The retrieval of the registration token, ensures a coupling between a specific phone and a GUID/teleTAN, preventing others (even when they have the QR code) to retrieve test results and/or to generate a TAN for uploading diagnosis keys. Upon the first connection with the Verification Server, a registration token is generated on the server and sent back to the client. The patients should be asked within the information they receive to scan the QR code as soon as possible, as all further communication between client and server only uses the registration token, which can only be created once. If a user deletes and re-installs the app, the stored registration token is lost, making it impossible to retrieve the test results. Then, the fallback to the health authority workflow (through a hotline) needs to be used. From the perspective of privacy protection, sending push notifications via Apple’s or Google’s push service is not acceptable in this scenario. Even though no specific test results are included in the notifications, the message itself signals that the user has taken a SARS-CoV-2 test. Thus, polling and local notifications is used instead. If a user also decides against local notifications, a manual update of the test results is possible as well.
If a user did not receive a teleTAN from the health authority and/or has lost the QR code, a teleTAN needs to be retrieved from a hotline, which needs to ensure that users are permitted to perform an upload before issuing the teleTAN. It is then used as described before, starting from Figure 4, step 7.
Upload schedule for Diagnosis Keys
According to the current state of the documentation from Apple and Google (1.3), the first set of up to 14 Temporary Exposure Keys (called Diagnosis Keys when linked to a positive test) needs to be uploaded after the positive test result becomes available and the consent to the upload has been given (see (1) in Figure 5). As the TEK of the current day can still be used to generate new RPIs it cannot be made available right away. If it was uploaded before the end of the day, malicious third parties could use it to generate valid RPIs linked to a positive test. Instead, it is uploaded once replaced by a new TEK (see (2) in Figure 5). This upload takes place in the background and require no additional consent, as the framework grants a 24-hour grace period for the request of Diagnosis Keys.

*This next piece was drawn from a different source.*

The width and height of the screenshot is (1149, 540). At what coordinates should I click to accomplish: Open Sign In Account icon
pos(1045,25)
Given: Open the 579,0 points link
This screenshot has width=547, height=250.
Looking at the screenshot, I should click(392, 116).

As there is no requirement for users to confirm negative test results, the functionality of uploading Diagnosis Keys on subsequent days remains theoretical. Each of those uploads could take place earliest at the end of each subsequent day (see (3) in Figure 5). It would require explicit consent of the user for each day and could take place until the person is not considered contagious anymore, but also not longer, as it would lead to false positives.

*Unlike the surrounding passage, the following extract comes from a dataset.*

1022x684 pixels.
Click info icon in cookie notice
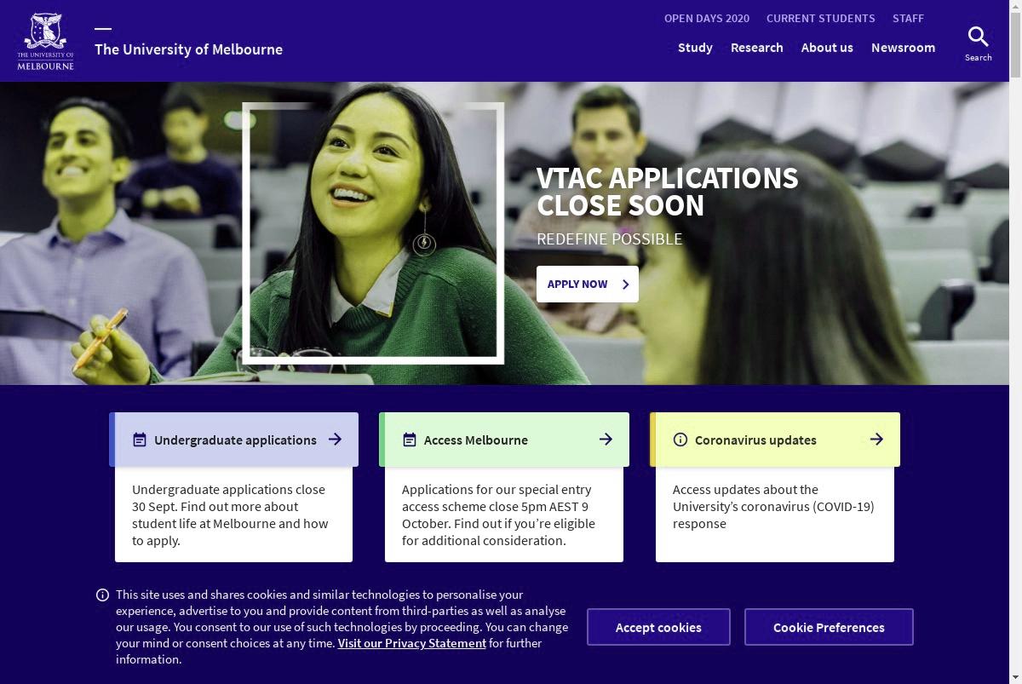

As of now, two uploads are required from the same phone (past diagnosis keys and the current day): This means, the registration token may not be invalidated after the first upload but must remain active. The TANs sent to the Corona-Warn-App Server are only valid for a single use. In case of the teleTAN, an additional registration token is created, which then allows the application to retrieve TANs for individual uploads.
Backend
The Corona-Warn-App Server needs to fulfill the following tasks:
- Accept upload requests from clients
- Verify association with a positive test through the Verification Server and the associated workflow.(explained in the chapter “Retrieval of lab results and verification process”, shown in the center of the left side of Figure 6)

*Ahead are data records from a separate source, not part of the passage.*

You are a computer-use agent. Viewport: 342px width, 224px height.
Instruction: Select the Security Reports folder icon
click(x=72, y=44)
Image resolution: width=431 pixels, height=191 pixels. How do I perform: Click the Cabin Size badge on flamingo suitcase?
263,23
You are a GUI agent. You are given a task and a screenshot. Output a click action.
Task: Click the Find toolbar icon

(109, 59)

- Accept uploaded diagnosis keys and store them (optional) together with the corresponding transmission risk level parameter (integer value of 1-8) into the database. Note that the transport of metadata (e.g. IP) of the incoming connections for the upload of diagnosis keys is removed in a dedicated actor, labelled “Transport Metadata Removal” in Figure 6.
- Provide configuration parameters to the mobile applications
- Weights for the risk score categories
- Risk scores for defined values
- Threshold values for risk categories and alerts
- On a regular schedule (e.g. hourly)
- Assemble diagnosis keys into chunks for a given time period
- Store chunks as static files (in protocol buffers, compatible with format specified by Apple/Google)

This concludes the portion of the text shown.